Deborah Kampmeier’s “SPLit” is an arrestingly raw howl of fury at the global stigmatization of female sexuality. It is also a deeply haunting portrait of one young woman’s internal growth, as she learns to fully embrace her identity, freeing it from the clutches of her abusive boyfriend. Kampmeier’s heroine, Inanna (played by a revelatory Amy Ferguson), powerfully embodies the agony of countless women who have sacrificed parts of themselves in order to conform to the expectations of society. The blurred line between fantasy and reality evidenced in Kampmeier’s previous features, “Virgin” and “Hounddog,” is brought to an operatic level of expressionistic grandeur in “SPLit,” as Inanna participates in a play that externalizes her emotional journey, complete with startling imagery evocative of Kubrick’s “Eyes Wide Shut.”

I was fortunate enough to view the film well before its release, which will likely be sometime next year. Kampmeier spoke with me about her journey making “SPLit,” the importance of depicting real sexuality onscreen and why she wants her daughter to “grow up whole” rather than “pure.”

In many ways, “SPLit” feels like your magnum opus.

I feel that it’s closest to my vision so far, but I don’t think I went as far as I could’ve taken it if I’d had a significant budget. My vision for the film was very theatrical and grand, and with a very small budget, I got as close to it as I could. That being said, I love the film. The dance between inner and outer reality in my films reflects my own experience of moving through the world. Perhaps it’s a feminine experience of life. My female friends have said that they also experience life not as a straightforward, male thrust of action. They see inner and outer reality weaving in a very intuitive way, and my goal is to find a way of expressing that movement on film. Which is more real, our inner reality or our outer reality, and how do we allow inner reality to inform outer reality and vice versa?

In “SPLit,” I was able to push it as far as I did because I got to return to the world of theatre. When I fled the South to New York at age 18, I wanted to be an actress, and I worked in the theatre for years. I studied within the avant-garde theatre world, and was able to explore myself as an artist. The theatre deeply informed who I became, and I feel, in many ways, that it saved my life. It’s the place where I could go and tell my truth, and it was a safe place to express my rage and my pain and my grief and my joy and my love. But joy and love are much easier to express in the outer world, and the darker aspects of our inner life often need that container of something like the theatre, something like art, in order to be expressed, allowing us to heal. When I was able to use theatre in this film, it gave me more room to move between inner and outer landscapes in a much more organic way than in “Virgin” and “Hounddog.”

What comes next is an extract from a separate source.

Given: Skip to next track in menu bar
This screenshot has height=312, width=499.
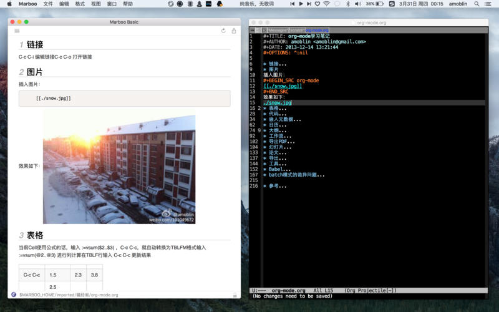Looking at the screenshot, I should (309, 4).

Elisabeth Moss in Deborah Kampmeier’s “Virgin.”

Elisabeth Moss in Deborah Kampmeier’s “Virgin.”

I love the monologue in “Virgin” about the caged dog receiving electroshocks that refuses to leave once the cage has been opened. It’s a perfect illustration of how a cycle of abuse can hold one captive even after an escape materializes.

It’s reflective of the experience I’ve had, and that so many women I know have had. Though that certainly was a monologue I wrote, the idea of it comes straight out of psychology textbooks. I can’t claim the original story myself, but I did write it in a form that the character could speak. When we first assembled “SPLit,” it was four hours long, and it’s now a two-hour film. I cut monologue after monologue after monologue—I just couldn’t stop writing them. [laughs] I had to hole myself up in the editing room a bit, but yeah, there’s just so much I want to say. So many years go by between films and if I can make a film a year, maybe I can say a little less each time.

In a recent interview with Emma Eden Ramos at Luna Luna Mag, you said that a line in “SPLit” was inspired directly by an answer you gave in a 2009 Salon interview. It was a beautiful statement about wanting your daughter to “grow up whole.” Can you elaborate on that idea?

That is what the film is about, really. We’re not aware of the patriarchal society that we live in because it’s all that we know. It’s the air that we breathe and comprises the fabric of our existence. I’m very disturbed by this notion of “purity” and “pure women.” I think it’s such a big part of the split that happens within people. Repression and abuse are two sides of the same coin. It’s all about controlling and shaming female sexuality. I have a daughter, and I don’t want her to grow up abused or repressed. I want her to grow up as a whole, sexual being. I feel very strongly that our sexuality is deeply connected to our creativity, our spirituality, our power and our wholeness, and that is being chipped away at constantly in this society. Our daughters need to be educated, not naive and “pure.”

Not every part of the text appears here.